Commissioners authorized port executive director Rob Fix to contract a one-year strategic communications campaign with Conflux Associates, a Bellingham-based company owned by Peter Frazier. The contract is set to end August 31, 2025.
The port’s goals with the communications campaign include increasing public awareness of its vision, clarifying the port’s work, gaining public support, increasing the port’s power and ability to do its work, and improving employee morale and retention, according to a port memo.
The port already employs a public affairs administrator, Mike Hogan.
The contract comes on the heels of public scrutiny toward the port, most recently after the port let go of Bellingham International Airport’s aviation director in mid-July. Deputy aviation director Emily Phillipe resigned August 12, according to an August 14 Cascadia Daily News article.
The port commissioners approved the contract in their consent agenda, a section of the meeting where items are voted in a single motion typically without discussion. The contract was one of 14 consent agenda items, and four items were listed as action items.
Conflux Associates LLC did not appear to have a website and the business address provided on the contract agreement was for a home on Chuckanut Point Drive in Bellingham.
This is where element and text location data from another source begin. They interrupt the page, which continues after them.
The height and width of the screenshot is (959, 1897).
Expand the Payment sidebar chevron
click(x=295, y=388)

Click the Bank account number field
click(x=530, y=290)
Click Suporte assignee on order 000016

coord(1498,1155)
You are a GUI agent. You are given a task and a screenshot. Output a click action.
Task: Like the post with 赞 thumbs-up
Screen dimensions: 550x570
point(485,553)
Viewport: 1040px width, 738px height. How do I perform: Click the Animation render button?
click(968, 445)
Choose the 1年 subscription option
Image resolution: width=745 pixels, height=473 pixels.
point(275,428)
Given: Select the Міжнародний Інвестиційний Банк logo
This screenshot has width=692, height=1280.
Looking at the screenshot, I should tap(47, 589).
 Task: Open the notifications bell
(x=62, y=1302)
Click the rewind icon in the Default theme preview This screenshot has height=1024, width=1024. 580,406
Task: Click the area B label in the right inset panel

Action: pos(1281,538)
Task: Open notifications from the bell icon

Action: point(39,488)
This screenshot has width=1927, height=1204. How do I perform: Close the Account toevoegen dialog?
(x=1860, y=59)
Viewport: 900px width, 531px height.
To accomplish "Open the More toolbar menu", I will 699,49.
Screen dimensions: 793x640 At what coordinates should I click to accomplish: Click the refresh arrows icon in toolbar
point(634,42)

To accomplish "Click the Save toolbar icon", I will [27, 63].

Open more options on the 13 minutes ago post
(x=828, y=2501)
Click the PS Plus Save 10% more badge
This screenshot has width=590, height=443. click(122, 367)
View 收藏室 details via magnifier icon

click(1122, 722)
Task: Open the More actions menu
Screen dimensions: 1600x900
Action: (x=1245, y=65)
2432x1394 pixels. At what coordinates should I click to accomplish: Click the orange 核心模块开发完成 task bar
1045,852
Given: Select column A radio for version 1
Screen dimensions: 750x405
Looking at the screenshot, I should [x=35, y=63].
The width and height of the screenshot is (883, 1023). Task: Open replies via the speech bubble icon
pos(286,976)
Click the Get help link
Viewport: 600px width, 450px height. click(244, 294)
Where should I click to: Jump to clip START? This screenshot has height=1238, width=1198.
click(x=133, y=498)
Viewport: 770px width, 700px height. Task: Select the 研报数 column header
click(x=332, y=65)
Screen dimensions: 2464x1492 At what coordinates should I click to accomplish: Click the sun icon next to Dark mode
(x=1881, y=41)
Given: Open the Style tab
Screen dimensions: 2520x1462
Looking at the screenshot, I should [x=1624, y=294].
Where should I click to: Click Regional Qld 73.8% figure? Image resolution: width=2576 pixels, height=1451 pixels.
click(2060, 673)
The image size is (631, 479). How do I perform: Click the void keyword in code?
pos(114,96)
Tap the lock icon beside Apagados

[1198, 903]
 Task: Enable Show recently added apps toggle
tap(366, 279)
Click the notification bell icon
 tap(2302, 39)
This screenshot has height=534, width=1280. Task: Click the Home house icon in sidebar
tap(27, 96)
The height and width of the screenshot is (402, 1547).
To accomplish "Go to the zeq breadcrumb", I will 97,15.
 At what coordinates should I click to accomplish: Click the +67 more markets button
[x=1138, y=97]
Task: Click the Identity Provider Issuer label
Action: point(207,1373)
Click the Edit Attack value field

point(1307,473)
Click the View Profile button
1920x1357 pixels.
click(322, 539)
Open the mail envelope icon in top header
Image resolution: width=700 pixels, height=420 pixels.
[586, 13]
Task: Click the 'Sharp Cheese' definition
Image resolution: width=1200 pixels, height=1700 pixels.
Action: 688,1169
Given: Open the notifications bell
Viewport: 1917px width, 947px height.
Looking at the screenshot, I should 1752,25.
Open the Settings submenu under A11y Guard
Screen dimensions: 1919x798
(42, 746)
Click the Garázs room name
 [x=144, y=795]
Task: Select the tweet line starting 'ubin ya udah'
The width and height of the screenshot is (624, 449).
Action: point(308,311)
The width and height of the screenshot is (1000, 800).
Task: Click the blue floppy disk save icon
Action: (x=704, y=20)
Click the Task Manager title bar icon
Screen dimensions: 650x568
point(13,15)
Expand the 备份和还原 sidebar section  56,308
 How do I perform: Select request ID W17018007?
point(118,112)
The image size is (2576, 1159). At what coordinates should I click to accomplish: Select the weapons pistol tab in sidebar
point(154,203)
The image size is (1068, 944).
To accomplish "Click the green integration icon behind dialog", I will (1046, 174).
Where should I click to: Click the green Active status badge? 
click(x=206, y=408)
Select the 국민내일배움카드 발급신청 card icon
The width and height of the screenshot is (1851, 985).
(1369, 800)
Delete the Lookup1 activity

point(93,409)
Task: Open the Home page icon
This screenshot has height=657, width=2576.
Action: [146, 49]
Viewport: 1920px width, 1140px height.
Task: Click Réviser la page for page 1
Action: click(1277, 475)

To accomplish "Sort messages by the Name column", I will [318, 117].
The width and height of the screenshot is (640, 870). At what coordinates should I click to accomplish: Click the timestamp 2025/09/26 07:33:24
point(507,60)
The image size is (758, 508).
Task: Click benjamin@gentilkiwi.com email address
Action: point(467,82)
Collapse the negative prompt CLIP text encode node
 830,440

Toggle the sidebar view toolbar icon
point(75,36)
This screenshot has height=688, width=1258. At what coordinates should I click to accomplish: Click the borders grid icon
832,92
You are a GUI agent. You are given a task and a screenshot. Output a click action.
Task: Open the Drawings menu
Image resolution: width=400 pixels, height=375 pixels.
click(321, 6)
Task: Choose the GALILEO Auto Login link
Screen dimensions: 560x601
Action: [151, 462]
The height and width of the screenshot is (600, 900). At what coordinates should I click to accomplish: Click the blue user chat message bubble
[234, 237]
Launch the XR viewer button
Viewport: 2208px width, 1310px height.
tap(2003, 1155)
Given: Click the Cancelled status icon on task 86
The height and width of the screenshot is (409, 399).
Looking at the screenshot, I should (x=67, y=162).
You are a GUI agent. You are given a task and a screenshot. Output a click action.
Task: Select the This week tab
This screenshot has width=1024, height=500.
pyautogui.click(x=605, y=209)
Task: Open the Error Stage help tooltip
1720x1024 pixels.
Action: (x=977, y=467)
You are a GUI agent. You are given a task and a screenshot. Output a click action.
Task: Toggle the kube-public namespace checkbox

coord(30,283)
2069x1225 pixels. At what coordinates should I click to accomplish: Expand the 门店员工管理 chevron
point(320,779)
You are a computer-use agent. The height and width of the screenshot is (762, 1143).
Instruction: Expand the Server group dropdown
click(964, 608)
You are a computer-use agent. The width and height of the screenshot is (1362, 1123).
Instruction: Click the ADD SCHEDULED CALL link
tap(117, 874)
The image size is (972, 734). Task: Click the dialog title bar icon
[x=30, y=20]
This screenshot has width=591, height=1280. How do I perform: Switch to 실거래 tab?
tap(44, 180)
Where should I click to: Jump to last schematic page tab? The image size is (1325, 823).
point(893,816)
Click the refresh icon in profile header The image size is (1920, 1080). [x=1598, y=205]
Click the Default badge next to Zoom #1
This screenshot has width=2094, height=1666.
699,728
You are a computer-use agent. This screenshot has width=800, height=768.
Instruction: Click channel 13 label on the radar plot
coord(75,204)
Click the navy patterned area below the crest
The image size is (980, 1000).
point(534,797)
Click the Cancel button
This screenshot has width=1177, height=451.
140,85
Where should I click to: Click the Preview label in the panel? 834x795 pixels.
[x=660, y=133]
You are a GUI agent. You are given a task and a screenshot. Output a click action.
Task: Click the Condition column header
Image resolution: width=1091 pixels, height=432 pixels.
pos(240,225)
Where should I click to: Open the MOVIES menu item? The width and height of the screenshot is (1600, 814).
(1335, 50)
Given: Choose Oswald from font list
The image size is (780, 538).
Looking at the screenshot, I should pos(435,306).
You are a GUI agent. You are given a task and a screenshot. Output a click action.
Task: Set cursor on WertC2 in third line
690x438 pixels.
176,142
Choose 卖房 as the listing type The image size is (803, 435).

The Washington State Secretary of State website shows the company registered in June 2017.
Frazier, who also helped found Hotel Leo and Heliotrope Hotel, wrote in the proposal to the port that it “pains me to see Port of Bellingham take such a reputational beating. The problem has been growing for some time but has reached a critical nadir.” He added the port’s reputation would impact hiring, job satisfaction and team building.
In his strategic communications campaign plan, Frazier wrote that the public’s opinion of the port is low and that “a nuanced discussion about the work of the port is beyond most voters and taxpayers.”
“We will create a soaring and plausible vision of what Whatcom county will look like in the near future when the Port has fulfilled its mission, its partnerships have succeeded, and community economic development opportunities have been realized,” Frazier wrote in the proposal. “Goals help us get to where we want to go, but inspiring people is difficult without a clear, tangible, and attractive vision. This vision is not intended to be public-facing in this form.”